## What to produce
The expected answer is a bare count of the lines in the data below that contain "Switch".

[Records to use — start]

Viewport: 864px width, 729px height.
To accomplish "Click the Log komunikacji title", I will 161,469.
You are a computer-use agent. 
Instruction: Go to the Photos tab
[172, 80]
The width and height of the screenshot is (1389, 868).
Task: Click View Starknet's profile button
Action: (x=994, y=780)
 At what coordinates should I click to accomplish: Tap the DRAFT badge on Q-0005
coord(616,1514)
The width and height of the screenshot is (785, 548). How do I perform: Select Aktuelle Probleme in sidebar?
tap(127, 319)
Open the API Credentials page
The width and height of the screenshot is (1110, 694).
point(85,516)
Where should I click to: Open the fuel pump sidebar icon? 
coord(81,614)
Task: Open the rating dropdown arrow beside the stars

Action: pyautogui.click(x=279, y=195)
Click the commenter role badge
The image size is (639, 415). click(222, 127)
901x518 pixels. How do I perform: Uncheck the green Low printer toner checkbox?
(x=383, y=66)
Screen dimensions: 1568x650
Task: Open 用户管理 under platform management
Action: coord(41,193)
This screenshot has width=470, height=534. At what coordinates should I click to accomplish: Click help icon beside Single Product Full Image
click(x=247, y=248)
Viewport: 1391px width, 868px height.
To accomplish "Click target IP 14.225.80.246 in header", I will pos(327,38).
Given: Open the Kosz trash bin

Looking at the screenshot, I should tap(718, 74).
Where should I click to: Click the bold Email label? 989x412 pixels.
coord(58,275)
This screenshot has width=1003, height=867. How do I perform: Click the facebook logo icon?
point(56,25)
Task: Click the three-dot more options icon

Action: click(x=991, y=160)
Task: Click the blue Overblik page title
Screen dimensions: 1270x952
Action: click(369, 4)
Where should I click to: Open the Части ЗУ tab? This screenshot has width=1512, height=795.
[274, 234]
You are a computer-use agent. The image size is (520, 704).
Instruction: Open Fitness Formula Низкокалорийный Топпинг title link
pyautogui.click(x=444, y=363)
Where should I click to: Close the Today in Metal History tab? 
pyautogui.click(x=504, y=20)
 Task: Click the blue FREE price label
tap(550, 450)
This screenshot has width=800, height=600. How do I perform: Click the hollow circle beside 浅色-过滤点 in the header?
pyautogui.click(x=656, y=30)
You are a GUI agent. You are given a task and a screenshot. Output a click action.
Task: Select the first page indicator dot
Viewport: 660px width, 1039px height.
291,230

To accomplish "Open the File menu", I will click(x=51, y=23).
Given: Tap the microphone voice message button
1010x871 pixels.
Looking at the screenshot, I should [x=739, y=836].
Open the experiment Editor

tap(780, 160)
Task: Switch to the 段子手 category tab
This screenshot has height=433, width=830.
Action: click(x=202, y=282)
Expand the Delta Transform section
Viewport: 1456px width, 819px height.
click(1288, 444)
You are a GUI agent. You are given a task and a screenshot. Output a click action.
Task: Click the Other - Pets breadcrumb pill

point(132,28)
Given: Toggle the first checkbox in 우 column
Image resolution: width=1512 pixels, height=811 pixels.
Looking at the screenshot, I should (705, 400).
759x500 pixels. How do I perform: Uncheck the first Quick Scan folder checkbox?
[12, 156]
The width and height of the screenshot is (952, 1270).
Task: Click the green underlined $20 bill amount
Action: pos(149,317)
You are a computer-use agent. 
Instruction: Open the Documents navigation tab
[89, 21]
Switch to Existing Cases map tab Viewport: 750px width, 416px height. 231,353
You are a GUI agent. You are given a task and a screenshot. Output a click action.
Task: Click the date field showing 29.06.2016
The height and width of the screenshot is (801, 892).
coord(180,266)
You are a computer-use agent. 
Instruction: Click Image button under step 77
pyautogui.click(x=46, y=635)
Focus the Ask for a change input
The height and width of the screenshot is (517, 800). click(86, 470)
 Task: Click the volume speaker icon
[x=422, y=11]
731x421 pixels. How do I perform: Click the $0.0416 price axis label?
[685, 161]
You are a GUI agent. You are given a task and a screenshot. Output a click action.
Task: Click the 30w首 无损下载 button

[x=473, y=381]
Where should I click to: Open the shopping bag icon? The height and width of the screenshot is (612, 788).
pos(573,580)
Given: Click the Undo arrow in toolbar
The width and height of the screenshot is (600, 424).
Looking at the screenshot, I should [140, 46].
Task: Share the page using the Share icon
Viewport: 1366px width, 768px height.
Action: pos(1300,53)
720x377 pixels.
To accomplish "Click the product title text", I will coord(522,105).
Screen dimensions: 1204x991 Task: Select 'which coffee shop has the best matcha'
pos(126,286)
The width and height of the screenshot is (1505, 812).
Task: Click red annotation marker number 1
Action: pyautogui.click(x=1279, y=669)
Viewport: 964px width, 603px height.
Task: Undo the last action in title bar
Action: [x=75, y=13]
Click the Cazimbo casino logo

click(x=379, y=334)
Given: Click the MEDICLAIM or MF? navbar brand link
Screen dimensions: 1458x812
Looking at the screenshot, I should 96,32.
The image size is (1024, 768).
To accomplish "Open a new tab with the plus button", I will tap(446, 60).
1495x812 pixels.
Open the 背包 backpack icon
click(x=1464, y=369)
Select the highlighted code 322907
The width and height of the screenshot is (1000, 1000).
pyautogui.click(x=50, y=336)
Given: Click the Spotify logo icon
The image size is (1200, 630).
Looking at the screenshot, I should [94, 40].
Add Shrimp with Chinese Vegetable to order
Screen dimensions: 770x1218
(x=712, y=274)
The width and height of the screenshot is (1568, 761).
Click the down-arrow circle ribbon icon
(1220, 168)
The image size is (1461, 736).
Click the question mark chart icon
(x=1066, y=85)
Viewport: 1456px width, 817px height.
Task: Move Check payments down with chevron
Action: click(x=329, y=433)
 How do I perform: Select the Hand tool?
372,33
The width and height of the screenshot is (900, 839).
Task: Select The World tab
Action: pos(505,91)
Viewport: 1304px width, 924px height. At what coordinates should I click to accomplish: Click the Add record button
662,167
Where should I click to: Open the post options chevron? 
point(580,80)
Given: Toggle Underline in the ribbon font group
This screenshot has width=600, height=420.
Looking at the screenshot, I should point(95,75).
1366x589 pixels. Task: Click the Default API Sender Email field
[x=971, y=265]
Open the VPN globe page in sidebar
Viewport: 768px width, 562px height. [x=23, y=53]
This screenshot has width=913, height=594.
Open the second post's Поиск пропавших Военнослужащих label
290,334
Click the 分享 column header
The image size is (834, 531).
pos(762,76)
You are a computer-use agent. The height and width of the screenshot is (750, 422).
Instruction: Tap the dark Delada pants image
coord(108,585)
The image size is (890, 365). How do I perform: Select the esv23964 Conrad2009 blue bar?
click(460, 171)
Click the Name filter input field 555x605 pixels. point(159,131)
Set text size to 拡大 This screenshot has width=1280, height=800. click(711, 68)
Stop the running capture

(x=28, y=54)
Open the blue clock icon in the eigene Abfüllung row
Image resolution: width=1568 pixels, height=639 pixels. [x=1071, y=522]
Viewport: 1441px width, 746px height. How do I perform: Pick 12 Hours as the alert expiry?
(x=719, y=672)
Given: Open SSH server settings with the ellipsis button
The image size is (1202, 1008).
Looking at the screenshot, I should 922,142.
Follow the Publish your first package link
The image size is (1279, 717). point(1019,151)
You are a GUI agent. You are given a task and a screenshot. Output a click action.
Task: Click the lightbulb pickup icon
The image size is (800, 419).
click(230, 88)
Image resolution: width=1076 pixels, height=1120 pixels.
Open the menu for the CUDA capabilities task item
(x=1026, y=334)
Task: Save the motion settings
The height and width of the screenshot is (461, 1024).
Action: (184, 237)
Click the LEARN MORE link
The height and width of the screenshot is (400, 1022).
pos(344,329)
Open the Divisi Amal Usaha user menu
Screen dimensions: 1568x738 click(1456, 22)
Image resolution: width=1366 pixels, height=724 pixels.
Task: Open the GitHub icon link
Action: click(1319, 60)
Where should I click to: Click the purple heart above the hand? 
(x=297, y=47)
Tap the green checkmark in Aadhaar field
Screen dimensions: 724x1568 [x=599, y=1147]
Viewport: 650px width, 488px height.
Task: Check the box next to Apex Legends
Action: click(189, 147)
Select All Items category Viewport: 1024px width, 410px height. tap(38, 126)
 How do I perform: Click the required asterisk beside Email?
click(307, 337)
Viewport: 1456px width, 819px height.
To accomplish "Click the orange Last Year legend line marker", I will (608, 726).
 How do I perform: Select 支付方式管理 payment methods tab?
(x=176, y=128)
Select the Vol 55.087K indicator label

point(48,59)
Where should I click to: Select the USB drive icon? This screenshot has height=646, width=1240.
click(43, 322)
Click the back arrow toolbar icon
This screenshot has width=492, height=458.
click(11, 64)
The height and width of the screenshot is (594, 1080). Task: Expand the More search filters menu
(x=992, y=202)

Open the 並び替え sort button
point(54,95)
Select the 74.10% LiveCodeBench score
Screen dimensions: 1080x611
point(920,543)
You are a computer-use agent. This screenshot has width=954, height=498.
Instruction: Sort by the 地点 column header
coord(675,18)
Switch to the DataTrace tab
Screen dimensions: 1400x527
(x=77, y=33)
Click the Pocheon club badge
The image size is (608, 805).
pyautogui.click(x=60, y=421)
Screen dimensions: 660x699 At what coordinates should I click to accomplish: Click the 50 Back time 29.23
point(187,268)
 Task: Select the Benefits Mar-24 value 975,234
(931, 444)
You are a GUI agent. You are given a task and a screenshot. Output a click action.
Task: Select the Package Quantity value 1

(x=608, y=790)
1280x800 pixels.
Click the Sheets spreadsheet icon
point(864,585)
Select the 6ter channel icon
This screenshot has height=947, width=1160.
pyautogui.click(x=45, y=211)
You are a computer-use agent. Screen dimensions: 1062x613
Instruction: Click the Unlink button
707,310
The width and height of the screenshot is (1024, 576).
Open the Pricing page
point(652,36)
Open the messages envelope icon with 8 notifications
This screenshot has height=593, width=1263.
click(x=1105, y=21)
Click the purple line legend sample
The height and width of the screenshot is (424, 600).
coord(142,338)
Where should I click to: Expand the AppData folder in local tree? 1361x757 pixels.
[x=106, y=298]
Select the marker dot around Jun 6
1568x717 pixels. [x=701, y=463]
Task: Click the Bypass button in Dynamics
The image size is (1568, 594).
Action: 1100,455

[Records to use — finish]

## Exercise result
3